A reacção democrática.
1. Textos fundamentais:
a. K. Hopkins, - G. Burton (1983), Death and Renewal. Sociological studies in Roman history, Cambridge.
b. F. Millar (1984), ‘The political character of the classical Roman Republic’, JRS 74, 1 -19.
2. Os dados sociológicos [cf. Hopkins-Burton (1983)].

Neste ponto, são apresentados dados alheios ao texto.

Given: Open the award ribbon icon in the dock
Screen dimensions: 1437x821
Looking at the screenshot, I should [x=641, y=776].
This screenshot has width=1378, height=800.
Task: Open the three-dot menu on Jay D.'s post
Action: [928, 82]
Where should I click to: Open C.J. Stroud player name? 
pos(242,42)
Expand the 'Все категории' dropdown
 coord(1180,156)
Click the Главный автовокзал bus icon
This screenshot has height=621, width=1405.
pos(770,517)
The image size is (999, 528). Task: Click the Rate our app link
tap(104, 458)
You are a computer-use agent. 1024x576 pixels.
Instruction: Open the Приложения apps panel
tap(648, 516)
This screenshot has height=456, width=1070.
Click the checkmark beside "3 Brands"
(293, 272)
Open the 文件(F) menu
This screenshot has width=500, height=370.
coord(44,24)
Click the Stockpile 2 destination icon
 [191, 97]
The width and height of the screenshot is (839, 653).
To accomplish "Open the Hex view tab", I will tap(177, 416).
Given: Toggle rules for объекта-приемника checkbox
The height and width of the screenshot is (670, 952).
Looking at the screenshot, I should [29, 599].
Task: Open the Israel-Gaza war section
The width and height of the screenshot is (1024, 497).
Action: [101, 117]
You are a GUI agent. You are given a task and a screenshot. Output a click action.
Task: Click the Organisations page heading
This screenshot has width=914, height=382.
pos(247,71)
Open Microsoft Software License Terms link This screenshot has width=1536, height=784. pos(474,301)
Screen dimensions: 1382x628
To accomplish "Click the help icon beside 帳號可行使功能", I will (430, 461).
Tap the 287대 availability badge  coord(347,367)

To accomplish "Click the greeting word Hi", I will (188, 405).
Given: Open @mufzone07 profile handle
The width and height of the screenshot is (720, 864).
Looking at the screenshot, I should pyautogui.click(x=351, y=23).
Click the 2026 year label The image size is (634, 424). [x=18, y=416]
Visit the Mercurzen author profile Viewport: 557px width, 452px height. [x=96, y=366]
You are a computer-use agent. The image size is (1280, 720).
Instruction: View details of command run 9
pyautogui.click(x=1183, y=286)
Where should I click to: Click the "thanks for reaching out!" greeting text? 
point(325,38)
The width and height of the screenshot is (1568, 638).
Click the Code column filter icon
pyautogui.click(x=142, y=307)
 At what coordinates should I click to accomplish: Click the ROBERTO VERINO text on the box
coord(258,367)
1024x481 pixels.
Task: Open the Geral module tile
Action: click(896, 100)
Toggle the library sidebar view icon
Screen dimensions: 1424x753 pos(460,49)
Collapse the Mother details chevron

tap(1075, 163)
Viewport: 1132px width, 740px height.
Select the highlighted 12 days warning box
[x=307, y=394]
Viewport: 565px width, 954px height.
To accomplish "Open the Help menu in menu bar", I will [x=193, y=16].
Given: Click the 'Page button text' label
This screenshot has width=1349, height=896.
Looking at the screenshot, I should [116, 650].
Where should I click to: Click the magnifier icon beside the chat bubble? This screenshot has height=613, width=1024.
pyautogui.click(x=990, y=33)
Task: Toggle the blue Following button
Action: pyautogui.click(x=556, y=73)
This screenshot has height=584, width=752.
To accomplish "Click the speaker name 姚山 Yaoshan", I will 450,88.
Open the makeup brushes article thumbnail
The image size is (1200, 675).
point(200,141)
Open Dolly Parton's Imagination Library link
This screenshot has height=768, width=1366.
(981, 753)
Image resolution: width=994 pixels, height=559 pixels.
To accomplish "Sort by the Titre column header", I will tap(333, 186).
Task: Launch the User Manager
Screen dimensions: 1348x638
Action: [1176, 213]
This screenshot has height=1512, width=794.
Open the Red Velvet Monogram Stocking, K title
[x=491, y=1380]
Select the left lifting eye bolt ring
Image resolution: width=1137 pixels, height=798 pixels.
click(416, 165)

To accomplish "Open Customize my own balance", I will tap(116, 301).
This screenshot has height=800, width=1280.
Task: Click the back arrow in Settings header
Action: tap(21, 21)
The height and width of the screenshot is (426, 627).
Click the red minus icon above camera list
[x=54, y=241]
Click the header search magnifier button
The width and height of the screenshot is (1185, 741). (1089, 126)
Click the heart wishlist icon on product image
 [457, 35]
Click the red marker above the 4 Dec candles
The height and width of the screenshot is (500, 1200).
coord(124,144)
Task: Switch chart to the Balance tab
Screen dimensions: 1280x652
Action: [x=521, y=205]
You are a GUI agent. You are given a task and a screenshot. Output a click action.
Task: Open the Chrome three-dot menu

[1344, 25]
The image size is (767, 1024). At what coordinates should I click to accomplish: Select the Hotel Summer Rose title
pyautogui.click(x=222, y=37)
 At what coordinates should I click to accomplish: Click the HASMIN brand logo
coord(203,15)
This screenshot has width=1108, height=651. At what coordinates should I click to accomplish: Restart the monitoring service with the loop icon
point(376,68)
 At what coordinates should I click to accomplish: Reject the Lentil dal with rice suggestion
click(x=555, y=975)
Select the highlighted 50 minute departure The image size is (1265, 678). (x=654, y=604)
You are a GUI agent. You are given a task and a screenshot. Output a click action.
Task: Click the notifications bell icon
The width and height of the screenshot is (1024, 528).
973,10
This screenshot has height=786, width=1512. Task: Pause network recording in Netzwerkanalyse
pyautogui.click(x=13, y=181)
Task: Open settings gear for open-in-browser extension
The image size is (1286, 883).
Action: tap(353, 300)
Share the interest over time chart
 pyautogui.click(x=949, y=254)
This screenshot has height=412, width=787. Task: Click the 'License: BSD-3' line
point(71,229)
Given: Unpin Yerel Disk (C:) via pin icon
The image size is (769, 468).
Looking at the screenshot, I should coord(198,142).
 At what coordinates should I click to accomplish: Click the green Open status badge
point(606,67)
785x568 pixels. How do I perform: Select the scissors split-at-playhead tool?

Quadro 1 | 232-183 a.C. | 182-133 a.C. | 132-83 a.C. | 82-33 a.C. |
Gentes patrícias cujos membros tinham chegado a cônsules | 13 | 11 | 10 | 7 |
Nº total de cônsules patrícios | 47 | 34 | 22 | 20 |
Gentes plebeias cujos membros tinham chegado a cônsules | 25 | 28 | 40 | 39 |
Nº total de cônsules plebeus | 43 | 53 | 67 | 65 |
Gentes patrícias ou plebeias com apenas um cônsul eleito durante o período | 17 | 17 | 30 | 24 |
Quadro 2 | Cônsules de (datas a.C.) que tiveram antepassados consulares (%) (não era ‘homens novos’): | ||||||
| 249-220 | 219-195 | 194-170 | 169-140 | 139-110 | 109-80 | 79-50 |
Avô e Pai tb foram cônsules | 8 | 22 | 20 | 24 | 23 | 25 | 17 |
Apenas Pai foi cônsul | 30 | 16 | 10 | 18 | 33 | 16 | 17 |
Apenas Avô foi cônsul | 8 | 8 | 16 | 11 | 5 | 12 | 16 |
Apenas Bisavô foi cônsul | 2 | 5 | 0 | 4 | 2 | 8 | 16 |
Quadro 3 |
| ||||
249-220 a.C. | 219-195 a.C. | 194-140 a.C. | 139-80 a.C. | 79-50 a.C. | |
% de cônsules/pretores que tiveram filhos com sucesso político | 53% | 62% | 48% | 43% | 34% |
% de cônsules/pretores provenientes de famílias que já tinham tido antepassados cônsules ou pretores | 64% | 86% | 59% | 52% | 36% |
% de cônsules/pretores que eram homines noui (homens novos) | 36% | 14% | 41% | 48% | 64% |
3. Conclusões.
a. final da República cerca de 2/3 a 4/5 da elite consular não era estável (a percentagem de cônsules cujos pai e avô tb foram cônsules nunca ultrapassou os 25%);
b. Contudo: confirma-se existência de uma elite senatorial hereditária (=nobiles) (ver quadro 3), como a tese tradicional defendia, embora muito mais pequena percentualmente;
4. Teses:
a. Oligarquia muito mais pequena do que se pensava e aberta à entrada de novas gentes/familiae no sistema;
b. Relações clientelares: menos fechadas e previsíveis, mais negociadas; os clientes mudam frequentemente de patrono, de acordo com as vantagens que podem obter
c. Carácter imprevisível das votações, de acordo com o que as fontes mostram.